**SOURCE PASSAGE**.
Excellent. The Everywhere Is Warmer Than Everywhere Else theme continues.
/eyeroll

earthdog46
September 1, 2010 11:41 am

“One of the most probable causes of these changes is the variation in the surface temperature of the sea in the eastern Atlantic”

So, this effect could, in fact, be flipped yet again when the Atlantic surface temps start their cooling trend. She makes this current weather pattern sound so final.
We all know that past weather (climates) have gone through both warm and cold periods. This will continue.

Patagon
September 1, 2010 11:48 am

Is tat based on raw data or homogenized data?
Las winter they had record snowfalls in the Pyrenees, in the Spanish Sierra Nevada they had the largest snow accumulation of the Century. This summer they were using carterpillars to clean the snow from ski slopes on a ski resort in the Pyrenees to make possible a traditional mountain bike competition.
I wonder how that fit into the study.

Jimbo
September 1, 2010 11:51 am

The results for mainland Spain show an increase in the number of warm days greater than that for the rest of the planet and a reduction in the number of cold nights.

This reminds me of:
“Everywhere is warming faster than anywhere else”
http://wattsupwiththat.com/2010/07/24/faster-than-everyplace-else/

Jason
September 1, 2010 11:57 am

Breaking news:
Environmentalist takes hostages at Discovery Channel HQ, (Silver Spring MD)
Climate Lunacy manifesto:
http://www.godlikeproductions.com/forum1/message1178147/pg1

Patagon
September 1, 2010 12:09 pm

UK John,
There is a recent study in the Swiss Alps about the treeline migraring upwards. They found that the main reason was declining traditional farming
http://www.wsl.ch/staff/niklaus.zimmermann/papers/JVegSci_Gehrig_2007.pdf

CPT. Charles
September 1, 2010 12:11 pm

Very O/T but,
Concerned ‘Green’ holding a hostage at the Discovery Channel Building.
Here’s the story: http://minx.cc/?post=305261
And, yes that’s his ‘manifesto’
http://webcache.googleusercontent.com/search?q=cache:wRb2N5UYIwAJ:www.savetheplanetprotest.com/+savetheplanetprotest.com&cd=1&hl=en&ct=clnk&gl=us&client=firefox-a

CPT. Charles
September 1, 2010 12:12 pm

Make that 6 hostages.
My mistake.

Gary Pearse
September 1, 2010 12:13 pm

This looks like a trap to catch Willis! See if he bites.

Sam S
September 1, 2010 12:14 pm

“The results for mainland Spain show an increase in the number of warm days greater than that for the rest of the planet”
I’m not getting it. Why is this significant? The rest of the planet’s increase in warm days is some vague and abstract average. Why would any area in the world exactly equal that average? Every area has some slightly different average than the average of the whole Earth, of course! Moreover, there has to be about an equal amount of places above and below that average.

Tenuc
September 1, 2010 12:17 pm

I find it odd that this recent report ends at 2006, when data to 2009 is available?
They wouldn’t be trying to hide the decline… would they???

**SUPPLIED MATERIAL**.
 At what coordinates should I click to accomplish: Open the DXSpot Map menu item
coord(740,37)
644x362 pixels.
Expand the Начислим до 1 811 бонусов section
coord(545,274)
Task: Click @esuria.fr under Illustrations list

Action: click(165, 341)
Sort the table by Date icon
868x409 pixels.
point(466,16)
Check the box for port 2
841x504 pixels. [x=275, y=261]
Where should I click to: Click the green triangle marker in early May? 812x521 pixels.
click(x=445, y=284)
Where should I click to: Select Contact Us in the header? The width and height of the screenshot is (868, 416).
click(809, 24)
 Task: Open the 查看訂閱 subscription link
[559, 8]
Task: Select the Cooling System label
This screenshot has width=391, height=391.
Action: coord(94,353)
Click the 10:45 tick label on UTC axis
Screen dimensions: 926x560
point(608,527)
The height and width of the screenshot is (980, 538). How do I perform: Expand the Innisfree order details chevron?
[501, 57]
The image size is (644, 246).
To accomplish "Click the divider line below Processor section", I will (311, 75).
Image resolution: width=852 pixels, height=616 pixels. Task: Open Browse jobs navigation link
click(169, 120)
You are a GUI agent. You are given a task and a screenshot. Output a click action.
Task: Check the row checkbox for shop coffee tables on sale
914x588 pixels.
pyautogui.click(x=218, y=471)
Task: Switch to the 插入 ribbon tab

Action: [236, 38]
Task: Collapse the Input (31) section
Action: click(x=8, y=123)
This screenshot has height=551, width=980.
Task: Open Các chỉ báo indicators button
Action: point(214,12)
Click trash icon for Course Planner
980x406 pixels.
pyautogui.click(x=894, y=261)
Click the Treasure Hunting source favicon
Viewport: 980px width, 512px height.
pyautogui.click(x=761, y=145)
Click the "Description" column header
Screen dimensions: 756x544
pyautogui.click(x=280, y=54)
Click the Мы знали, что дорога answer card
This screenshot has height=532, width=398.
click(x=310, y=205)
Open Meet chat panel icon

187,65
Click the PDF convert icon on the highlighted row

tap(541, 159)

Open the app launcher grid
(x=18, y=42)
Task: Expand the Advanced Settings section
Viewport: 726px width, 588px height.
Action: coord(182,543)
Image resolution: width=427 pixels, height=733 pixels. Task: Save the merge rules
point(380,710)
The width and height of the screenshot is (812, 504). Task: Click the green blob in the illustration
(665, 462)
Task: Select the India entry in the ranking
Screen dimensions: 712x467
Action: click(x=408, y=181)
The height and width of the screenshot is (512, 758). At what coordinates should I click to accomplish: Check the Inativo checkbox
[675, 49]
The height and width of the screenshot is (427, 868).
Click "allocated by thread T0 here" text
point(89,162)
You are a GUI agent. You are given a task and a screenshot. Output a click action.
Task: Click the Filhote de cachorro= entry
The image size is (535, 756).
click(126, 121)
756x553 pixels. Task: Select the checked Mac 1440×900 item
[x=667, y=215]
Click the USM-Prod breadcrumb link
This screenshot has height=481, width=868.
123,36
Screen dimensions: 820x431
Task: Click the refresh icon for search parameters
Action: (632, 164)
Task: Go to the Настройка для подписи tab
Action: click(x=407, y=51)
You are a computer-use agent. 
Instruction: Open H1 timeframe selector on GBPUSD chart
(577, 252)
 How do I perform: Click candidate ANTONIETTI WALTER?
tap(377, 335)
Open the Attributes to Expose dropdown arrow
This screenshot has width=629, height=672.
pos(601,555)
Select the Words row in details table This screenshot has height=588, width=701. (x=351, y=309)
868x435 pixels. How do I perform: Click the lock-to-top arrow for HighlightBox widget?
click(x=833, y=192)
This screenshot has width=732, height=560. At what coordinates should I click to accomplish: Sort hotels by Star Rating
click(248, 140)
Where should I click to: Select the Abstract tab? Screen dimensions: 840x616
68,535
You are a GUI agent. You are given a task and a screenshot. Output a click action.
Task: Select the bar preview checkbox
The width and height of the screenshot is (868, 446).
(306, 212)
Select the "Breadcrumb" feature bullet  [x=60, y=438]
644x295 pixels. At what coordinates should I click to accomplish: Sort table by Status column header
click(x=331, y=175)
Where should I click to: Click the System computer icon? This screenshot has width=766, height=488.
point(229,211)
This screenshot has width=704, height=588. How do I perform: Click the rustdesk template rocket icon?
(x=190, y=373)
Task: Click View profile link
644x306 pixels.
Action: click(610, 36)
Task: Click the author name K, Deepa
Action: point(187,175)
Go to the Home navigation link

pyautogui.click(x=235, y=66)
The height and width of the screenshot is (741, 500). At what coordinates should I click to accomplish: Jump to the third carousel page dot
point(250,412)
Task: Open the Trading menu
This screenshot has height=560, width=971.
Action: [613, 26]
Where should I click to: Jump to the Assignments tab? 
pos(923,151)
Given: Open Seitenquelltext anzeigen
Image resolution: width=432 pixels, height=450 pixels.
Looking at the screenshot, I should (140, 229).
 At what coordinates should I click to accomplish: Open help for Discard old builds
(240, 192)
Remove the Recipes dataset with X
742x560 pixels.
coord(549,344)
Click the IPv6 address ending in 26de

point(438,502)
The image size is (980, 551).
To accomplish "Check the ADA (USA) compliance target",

**WRITTEN PROBLEM 1**. From the climate comment thread, list each distinct commenter name that appears directly above a timestamp, counting repeated names only once.
**WRITTEN PROBLEM 2**. Extend the climate comment thread about the Spanish temperature study, picking up right after Tenuc's last remark.

**WRITTEN ANSWER 1**.
earthdog46
Patagon
Jimbo
Jason
CPT. Charles
Gary Pearse
Sam S
Tenuc

**WRITTEN ANSWER 2**.
Enneagram
September 1, 2010 12:18 pm

The good news of the economic downturn is that sometime THEY won’t have money to buy all those color ink cartridges they spend. 🙂

September 1, 2010 12:24 pm

All areas are warming “faster than the rest of the planet” – Arctic, New Zealand, Australia and now Spain, too. So some parts of the planet must warm slower than the rest of the planet, but they were not a subject of scientific studies yet, so their whereabouts is unknown.

Enneagram
September 1, 2010 12:26 pm

Damned Skeptic says:
September 1, 2010 at 10:27 am

You must revisit WUWT archives and read them all. Then you will realize that we have entered in a Maunder like Minimum, where those REDS, unfortunately, have no place, for at least 30 years more.
Sun’s “cardiogram”, as taken at the ER:
http://www.vukcevic.talktalk.net/PF.gif
Please, remember this, next Christmas.

JPeden
September 1, 2010 12:28 pm

However, the increase in warm days in mainland Spain is higher than the number obtained globally for the planet as a whole”, the scientist explains.
What, you mean the number of warm days doesn’t hit the Global average? When it comes to CAGW, wonders never cease! Some are even “fairly significant”: “This study showed a ‘fairly significant’ increase in warm days and nights in summertime.”
And so Winter’s still relatively safe, then? You know, “Given the impact of climatic extremes on…health in Spain.” And thank god Spain doesn’t have to worry about Socialism’s “impact”.

Enneagram
September 1, 2010 12:35 pm

There is an spanish proverb which says:
Lo que natura non da Salamanca non presta
Meaning: What nature does not give you, Salamanca (the university) can not lend it to you.
It seems that this applies to these guys. LOL!!

September 1, 2010 12:45 pm

O/T – The UK has just had the coldest August for 17 years.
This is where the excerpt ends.